Mobility as a Service Market - Regional Analysis
North America Market Insights
The North America mobility as a service (MaaS) market is anticipated to hold 33.5% of the global revenue share by 2035. The prime factors fueling mobility as a service solution sales are the rise in digital transportation policies and increasing investments in connected mobility. Supportive government policies and spending are also expected to increase the production and commercialization of MaaS solutions in the years ahead. The growth in 5G infrastructure is further set to drive seamless connectivity in MaaS solutions.
The U.S. is expected to witness a swift rise in the sales of MaaS solutions during the foreseeable period. The government-led initiatives and advancements in digital infrastructure are contributing to the increasing MaaS demand. Government support for 5G network expansion and smart city projects is generating profitable opportunities for MaaS producers. The Federal Communications Commission (FCC) allocation of nearly USD 9.0 billion to the 5G Fund for Rural America has also accelerated the deployment of vehicle-to-everything (V2X) communication and expanded the reach of connected mobility solutions. These initiatives are anticipated to uplift the position of the U.S. in the global market.
The MaaS solution sales in Canada are set to increase at a high pace in the coming years due to the favorable public plans and robust advancements in the wireless connectivity networks. The smart city projects are fueling innovation in urban mobility and further accelerating the demand for integrated transportation solutions. The rise in government spending on smart mobility is expected to create a profitable environment for MaaS producers.
APAC Market Insights
The Asia Pacific market is projected to increase at a 19.7% CAGR between 2026 and 2035. The increasing demand for autonomous vehicles is opening fruitful doors for the MaaS manufacturers. Growing investments in smart transportation are likely to increase the adoption of MaaS solutions in the coming years. China and India are projected to emerge as win-win markets, owing to the strong presence of end users. Further, the know-how tactics are anticipated to drive innovations in the Japan and South Korea markets.
Sales of MaaS solutions are estimated to increase at a rapid pace in China, due to the large-scale urbanization and advancements in regional transportation. Government backing and consistent public-private investment strategies are expected to fuel the demand for innovative MaaS solutions in the coming years. The International Energy Agency (IEA) reports that China led the world in electric car sales in 2024, with nearly half of all cars sold there being electric.

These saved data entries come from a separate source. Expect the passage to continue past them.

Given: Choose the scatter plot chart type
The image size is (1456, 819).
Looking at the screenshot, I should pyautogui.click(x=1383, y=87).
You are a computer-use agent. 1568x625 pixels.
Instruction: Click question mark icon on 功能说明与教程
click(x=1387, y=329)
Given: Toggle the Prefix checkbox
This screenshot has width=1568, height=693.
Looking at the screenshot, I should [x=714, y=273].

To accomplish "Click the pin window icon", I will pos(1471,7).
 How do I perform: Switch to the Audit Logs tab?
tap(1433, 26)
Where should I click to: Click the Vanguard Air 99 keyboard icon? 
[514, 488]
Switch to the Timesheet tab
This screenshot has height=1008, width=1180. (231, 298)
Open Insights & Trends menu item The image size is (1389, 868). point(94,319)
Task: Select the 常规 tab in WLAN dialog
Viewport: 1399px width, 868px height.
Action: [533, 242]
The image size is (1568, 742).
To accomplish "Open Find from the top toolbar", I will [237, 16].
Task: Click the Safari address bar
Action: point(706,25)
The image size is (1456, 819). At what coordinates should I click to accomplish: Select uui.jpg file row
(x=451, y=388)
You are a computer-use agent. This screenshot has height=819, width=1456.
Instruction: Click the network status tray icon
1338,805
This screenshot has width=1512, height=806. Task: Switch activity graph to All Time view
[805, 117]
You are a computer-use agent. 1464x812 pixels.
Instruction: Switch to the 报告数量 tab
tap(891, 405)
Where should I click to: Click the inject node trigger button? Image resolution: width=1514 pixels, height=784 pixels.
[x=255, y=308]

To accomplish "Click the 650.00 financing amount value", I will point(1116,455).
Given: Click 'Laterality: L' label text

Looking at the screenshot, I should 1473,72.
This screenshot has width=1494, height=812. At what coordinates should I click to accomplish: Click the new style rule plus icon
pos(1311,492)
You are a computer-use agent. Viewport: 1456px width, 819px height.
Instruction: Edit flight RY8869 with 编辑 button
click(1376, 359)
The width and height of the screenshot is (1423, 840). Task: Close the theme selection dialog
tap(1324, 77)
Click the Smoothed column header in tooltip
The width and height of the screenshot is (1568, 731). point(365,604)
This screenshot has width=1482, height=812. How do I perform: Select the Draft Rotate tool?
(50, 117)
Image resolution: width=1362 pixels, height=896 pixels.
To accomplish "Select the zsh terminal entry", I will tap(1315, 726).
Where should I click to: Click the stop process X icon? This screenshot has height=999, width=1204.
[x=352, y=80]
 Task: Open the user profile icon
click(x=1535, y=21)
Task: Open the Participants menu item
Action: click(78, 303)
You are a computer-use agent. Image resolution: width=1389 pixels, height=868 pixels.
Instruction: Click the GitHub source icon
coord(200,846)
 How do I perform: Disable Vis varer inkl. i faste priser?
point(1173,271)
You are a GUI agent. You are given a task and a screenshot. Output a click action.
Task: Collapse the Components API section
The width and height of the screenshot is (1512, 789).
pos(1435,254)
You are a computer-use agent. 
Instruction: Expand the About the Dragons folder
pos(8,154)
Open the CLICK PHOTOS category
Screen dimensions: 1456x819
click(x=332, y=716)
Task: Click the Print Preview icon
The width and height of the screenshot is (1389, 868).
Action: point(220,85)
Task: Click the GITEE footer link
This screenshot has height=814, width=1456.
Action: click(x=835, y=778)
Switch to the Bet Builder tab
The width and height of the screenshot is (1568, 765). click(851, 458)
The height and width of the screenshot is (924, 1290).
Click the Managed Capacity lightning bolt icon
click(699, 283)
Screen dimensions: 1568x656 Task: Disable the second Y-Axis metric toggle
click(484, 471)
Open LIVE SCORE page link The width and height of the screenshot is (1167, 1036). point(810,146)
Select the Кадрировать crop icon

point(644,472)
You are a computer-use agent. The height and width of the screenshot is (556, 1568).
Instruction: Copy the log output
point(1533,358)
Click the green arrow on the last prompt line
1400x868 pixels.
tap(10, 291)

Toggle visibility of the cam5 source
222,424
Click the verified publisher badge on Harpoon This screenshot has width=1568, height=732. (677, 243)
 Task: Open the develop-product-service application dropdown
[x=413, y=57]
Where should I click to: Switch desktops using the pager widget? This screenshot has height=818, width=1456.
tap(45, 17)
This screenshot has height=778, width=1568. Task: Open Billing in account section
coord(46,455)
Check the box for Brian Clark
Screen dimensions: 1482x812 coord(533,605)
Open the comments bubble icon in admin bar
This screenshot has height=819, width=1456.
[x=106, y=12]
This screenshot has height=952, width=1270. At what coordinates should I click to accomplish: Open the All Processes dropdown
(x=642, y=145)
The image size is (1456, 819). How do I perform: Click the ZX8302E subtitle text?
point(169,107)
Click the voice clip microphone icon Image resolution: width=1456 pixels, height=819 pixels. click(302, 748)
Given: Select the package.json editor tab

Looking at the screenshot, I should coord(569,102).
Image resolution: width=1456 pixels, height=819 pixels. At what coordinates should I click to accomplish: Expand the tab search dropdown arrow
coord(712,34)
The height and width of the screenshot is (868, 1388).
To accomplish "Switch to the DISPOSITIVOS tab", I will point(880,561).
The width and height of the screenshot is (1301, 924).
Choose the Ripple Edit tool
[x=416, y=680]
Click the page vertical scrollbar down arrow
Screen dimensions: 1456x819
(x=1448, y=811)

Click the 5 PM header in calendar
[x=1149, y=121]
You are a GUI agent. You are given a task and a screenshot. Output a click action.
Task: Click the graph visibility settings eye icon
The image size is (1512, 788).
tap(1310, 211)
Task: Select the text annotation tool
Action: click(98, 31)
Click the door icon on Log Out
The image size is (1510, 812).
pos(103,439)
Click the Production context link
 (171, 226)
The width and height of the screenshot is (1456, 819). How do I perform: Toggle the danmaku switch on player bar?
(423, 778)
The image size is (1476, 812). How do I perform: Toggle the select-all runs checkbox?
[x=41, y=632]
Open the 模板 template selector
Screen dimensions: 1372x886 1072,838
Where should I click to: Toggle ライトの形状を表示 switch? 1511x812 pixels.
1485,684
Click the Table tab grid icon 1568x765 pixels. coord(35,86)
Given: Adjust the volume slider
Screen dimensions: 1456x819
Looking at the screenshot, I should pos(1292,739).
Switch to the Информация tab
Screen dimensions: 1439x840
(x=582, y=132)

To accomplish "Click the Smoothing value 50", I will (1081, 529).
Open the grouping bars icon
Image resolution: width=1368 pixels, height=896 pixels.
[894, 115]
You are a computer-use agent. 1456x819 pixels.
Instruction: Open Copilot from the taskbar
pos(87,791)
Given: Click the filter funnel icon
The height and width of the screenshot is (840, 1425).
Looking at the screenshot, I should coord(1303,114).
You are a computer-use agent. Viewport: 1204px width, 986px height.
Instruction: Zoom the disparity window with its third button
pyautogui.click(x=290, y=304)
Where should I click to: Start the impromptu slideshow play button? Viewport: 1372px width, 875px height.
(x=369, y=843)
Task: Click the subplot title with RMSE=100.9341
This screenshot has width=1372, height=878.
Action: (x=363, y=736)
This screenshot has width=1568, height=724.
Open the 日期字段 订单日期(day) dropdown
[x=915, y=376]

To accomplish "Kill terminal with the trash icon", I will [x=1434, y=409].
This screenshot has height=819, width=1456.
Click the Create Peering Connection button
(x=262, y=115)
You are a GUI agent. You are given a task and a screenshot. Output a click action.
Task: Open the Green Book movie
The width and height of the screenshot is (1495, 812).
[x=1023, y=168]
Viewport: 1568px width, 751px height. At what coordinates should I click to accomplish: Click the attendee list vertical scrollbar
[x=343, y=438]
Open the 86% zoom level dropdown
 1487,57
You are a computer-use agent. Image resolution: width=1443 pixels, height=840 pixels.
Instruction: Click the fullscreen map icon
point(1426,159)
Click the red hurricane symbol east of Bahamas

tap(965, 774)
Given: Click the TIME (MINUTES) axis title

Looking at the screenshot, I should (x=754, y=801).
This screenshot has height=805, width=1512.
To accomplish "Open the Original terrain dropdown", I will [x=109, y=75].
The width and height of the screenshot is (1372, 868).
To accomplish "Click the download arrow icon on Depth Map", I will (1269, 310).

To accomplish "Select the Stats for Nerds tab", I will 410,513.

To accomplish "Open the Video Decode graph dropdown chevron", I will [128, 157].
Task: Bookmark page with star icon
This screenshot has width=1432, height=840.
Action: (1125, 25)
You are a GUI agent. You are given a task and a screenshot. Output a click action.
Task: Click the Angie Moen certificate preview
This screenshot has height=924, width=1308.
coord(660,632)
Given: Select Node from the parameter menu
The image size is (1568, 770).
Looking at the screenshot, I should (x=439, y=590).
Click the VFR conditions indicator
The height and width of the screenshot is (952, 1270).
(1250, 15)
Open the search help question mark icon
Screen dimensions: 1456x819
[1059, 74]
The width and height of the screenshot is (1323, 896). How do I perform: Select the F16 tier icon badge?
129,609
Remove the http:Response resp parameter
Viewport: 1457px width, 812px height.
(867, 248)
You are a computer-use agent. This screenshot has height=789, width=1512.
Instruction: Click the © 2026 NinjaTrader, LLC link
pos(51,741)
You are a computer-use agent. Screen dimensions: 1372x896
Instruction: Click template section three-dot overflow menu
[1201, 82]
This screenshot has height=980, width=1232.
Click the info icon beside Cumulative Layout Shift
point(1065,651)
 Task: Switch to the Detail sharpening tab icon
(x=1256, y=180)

The 11 million electric cars sold in the country last year were more than the total global electric car sales two years earlier. The robust rise in smart mobility sales is creating lucrative space for key players.
The market in India is projected to exhibit the fastest CAGR throughout the forecast period. The rise in digital infrastructure expansion and investments in public transit is driving the attention of Maas technology investors. The India Brand Equity Foundation (IBEF) reported that the Ministry of Heavy Industries started the PM E-DRIVE Scheme with around USD 1.28 billion to support India’s electric vehicle (EV) industry. The scheme aims to encourage electric transportation and reduce the use of fossil fuels. This is also increasing the number of new companies in the MaaS business. Thus, mobile-first MaaS solutions are estimated to hold a dominant share throughout the study period.
Europe Market Insights
The Europe market is foreseen to account for a large global revenue share throughout the forecast period. The convergence of sustainability mandates and digital adoption is propelling the sales of mobility as a service solutions. The rise in public-private partnerships for public transit, e-scooters, bike-sharing, and ride-hailing is further creating a high-earning environment for key players. The European Union’s Green Deal and Fit for 55 targets are some of the major drivers for the overall market growth.
Germany leads the sales of MaaS, owing to its strong automotive base and advanced digital infrastructure. The federal support for sustainable mobility is likely to fuel the adoption of MaaS solutions. The infrastructure modernization of rail and other public transit is accelerating the trade of MaaS. The mobility options, such as e-scooters and car-sharing, are most popular in the country, creating a high application environment for MaaS.
The U.K. market is projected to be driven by the dense urban population and the strong demand for public transport systems. The supportive government policies and funding are increasing the sales of MaaS. The smart mobility initiatives to reduce urban congestion and meet its net-zero by 2050 target are also contributing to the overall market growth. Furthermore, the EV infrastructure expansion is set to attract several international companies in the years ahead.